A imprensa nanica se define por um jeito próprio de fazer jornalismo. Menos mecânico, mais crítico. Para Sérgio Augusto não é mais possível pensar neste tipo de imprensa para os dias de hoje. “Se até a imprensa grande está pela bola sete, como pensar numa nanica emplacando nos dias correntes? O jornalismo alternativo está, hoje, na internet”.

“Naquela época a censura era política. Hoje, ela é econômica e consegue restringir ainda mais os movimentos da imprensa. Hoje não tem mais essas coisa de jornal de jornalista, como acontecia com a imprensa nanica. Atualmente, a pequena imprensa saiu deste esquema, que acabava criando uma liberdade maior. Até a imprensa alternativa foi apropriada. E isso porque houve mudanças muito grandes, não só nos jornais, mas no mundo, na política”, opina o jornalista Tárik de Souza, outro sobrevivente do Pasquim.

Para Tárik, aí se encontra a razão de “O Pasquim 21”, nova encarnação do injurioso periódico, desta vez editado por Ziraldo, ter durado pouco. “Sem dúvida, o contexto mudou. Não há mais interesse numa coisa como essa. Quando apareceu, ‘O Pasquim’ capitalizou em cima da bossa, do cinema novo, da Tropicália. Tudo isso é que dava esse caldo de cultura que resultou no ‘Pasquim’. Havia a oposição cerrada. Mas hoje é muito difícil, porque é o mercado quem policia”.

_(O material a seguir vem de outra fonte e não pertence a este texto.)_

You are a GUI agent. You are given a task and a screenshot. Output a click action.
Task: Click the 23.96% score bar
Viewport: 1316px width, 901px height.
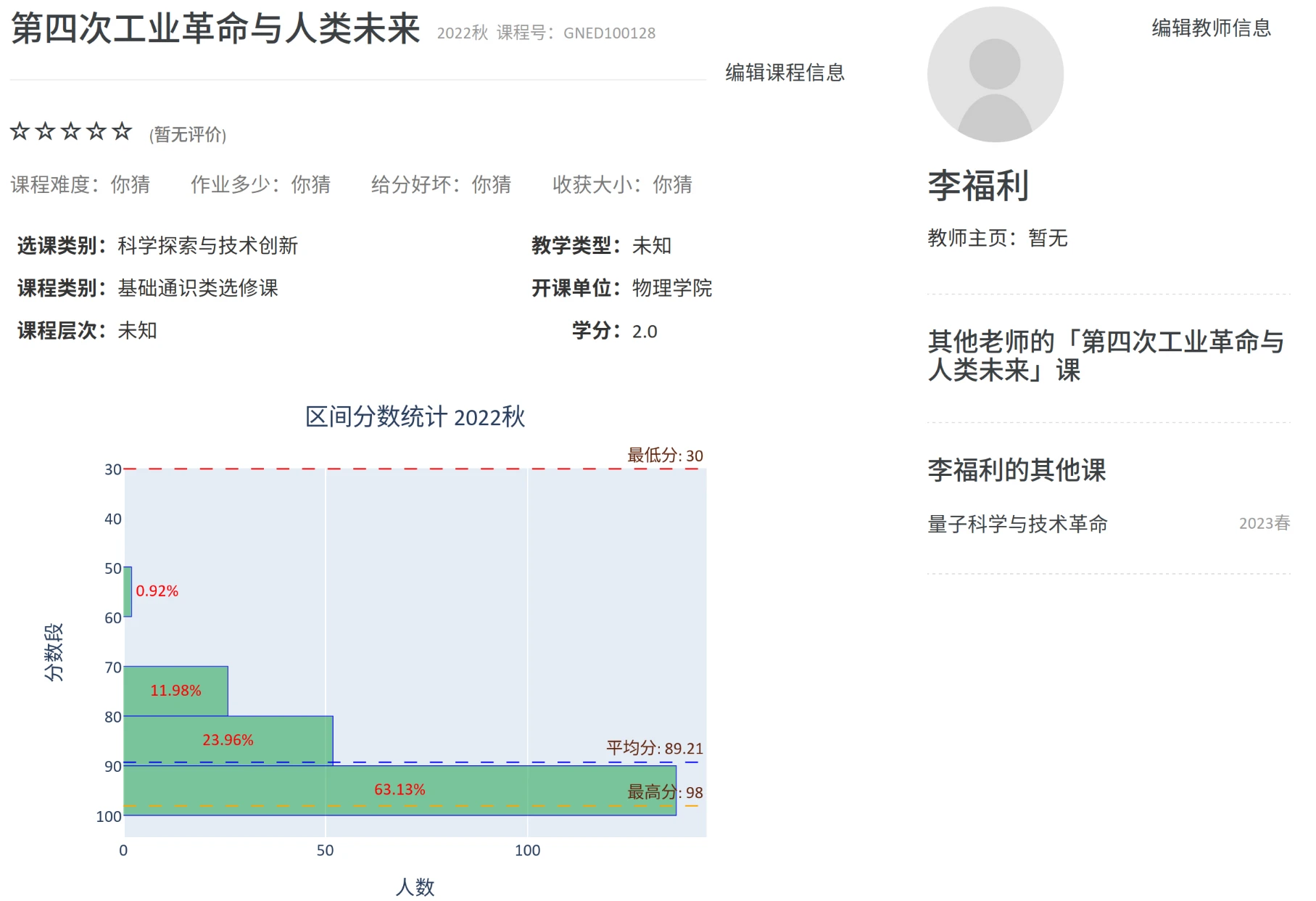(x=228, y=740)
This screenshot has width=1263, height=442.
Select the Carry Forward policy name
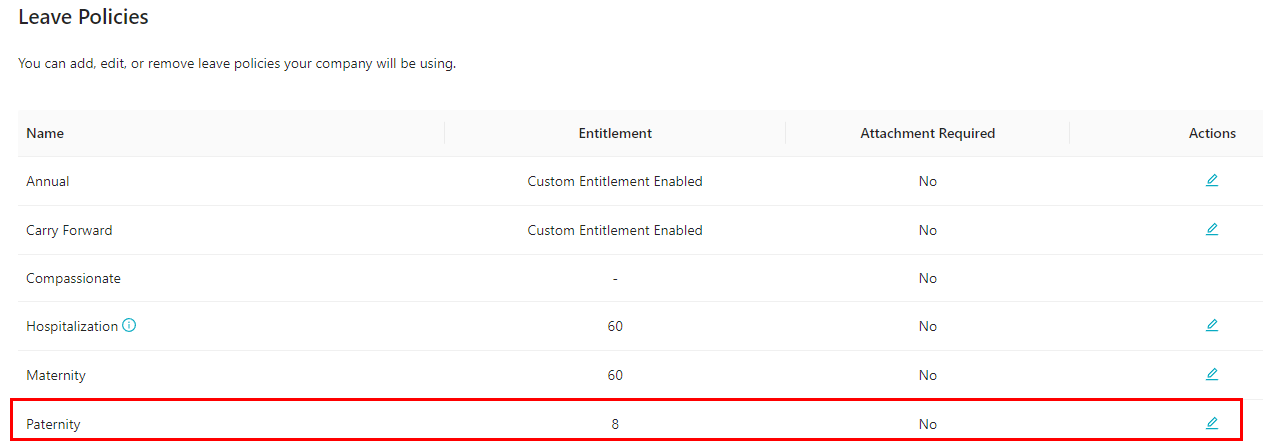pyautogui.click(x=69, y=230)
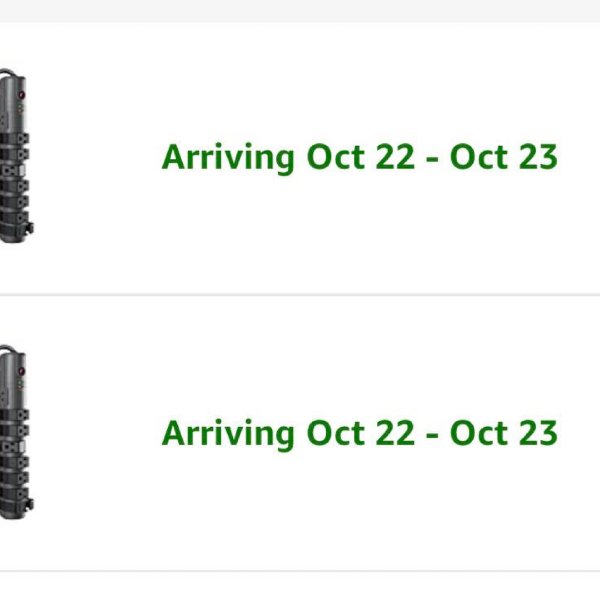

Quem passou pelo Pasquim não esquece os dias heróicos do jornal. Hoje, Sérgio Augusto e Tárik de Souza estão envolvidos novamente com o jornal - desta vez, com sua memória, organizando antologias de sua produção. Ainda que seja preciso saber um pouco de nossa história para entender os conteúdos, a leitura vale à pena. Não é futebol, mas é de dar orgulho em quem acredita no jornalismo de verdade.